• WHAT YOU SHOULD DO:
Extract the entire account of a bad first date below, word for word.

• TEXT PROVIDED:
I always ask men about their family of origin during a first date. I want to know where they came from and what they are all about. Bad question for this 40 year old joker. His dad was murdered on Halloween.

Way to go, Rachel. You’re really doing well on this one.

During the course of the night, I find out that not only is he 40 years old, but he is also divorced. Not to say I wouldn’t date someone if they were divorced, because that isn’t a big deal to me, but it IS a big deal that he’s 40 and divorced and has fake teeth and his dad got murdered.

I ruined the night for good when he took me to a movie. Guys, never take a girl to a movie for a first date. That is the worst idea ever. EVER.

So, we go to the movies, and guess what I do. I pass out. I seriously fall asleep so hard that I’m having dreams and I’m lying there like a starfish corpse.

After the movie, I wake up and JUMP because I didn’t know that I’d fallen asleep, and I look at the guy and say,

“Whoa. Did I just fall asleep?”

And he says, real miffed, “Yeah, you slept through like THE WHOLE THING.”

So, that’s the story of a terrible date, and it was terrible because I ruined it. Poor guy. He actually texted me last week and asked if I wanted to go out again. Some people like abuse, I guess. Needless to say (so why say it?), I politely declined, just as I politely declined “bumping.”

• DATA LINES:
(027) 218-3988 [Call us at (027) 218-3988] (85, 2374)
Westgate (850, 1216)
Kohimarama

• RESULT FOR THIS EXERCISE:
I always ask men about their family of origin during a first date. I want to know where they came from and what they are all about. Bad question for this 40 year old joker. His dad was murdered on Halloween.

Way to go, Rachel. You’re really doing well on this one.

During the course of the night, I find out that not only is he 40 years old, but he is also divorced. Not to say I wouldn’t date someone if they were divorced, because that isn’t a big deal to me, but it IS a big deal that he’s 40 and divorced and has fake teeth and his dad got murdered.

I ruined the night for good when he took me to a movie. Guys, never take a girl to a movie for a first date. That is the worst idea ever. EVER.

So, we go to the movies, and guess what I do. I pass out. I seriously fall asleep so hard that I’m having dreams and I’m lying there like a starfish corpse.

After the movie, I wake up and JUMP because I didn’t know that I’d fallen asleep, and I look at the guy and say,

“Whoa. Did I just fall asleep?”

And he says, real miffed, “Yeah, you slept through like THE WHOLE THING.”

So, that’s the story of a terrible date, and it was terrible because I ruined it. Poor guy. He actually texted me last week and asked if I wanted to go out again. Some people like abuse, I guess. Needless to say (so why say it?), I politely declined, just as I politely declined “bumping.”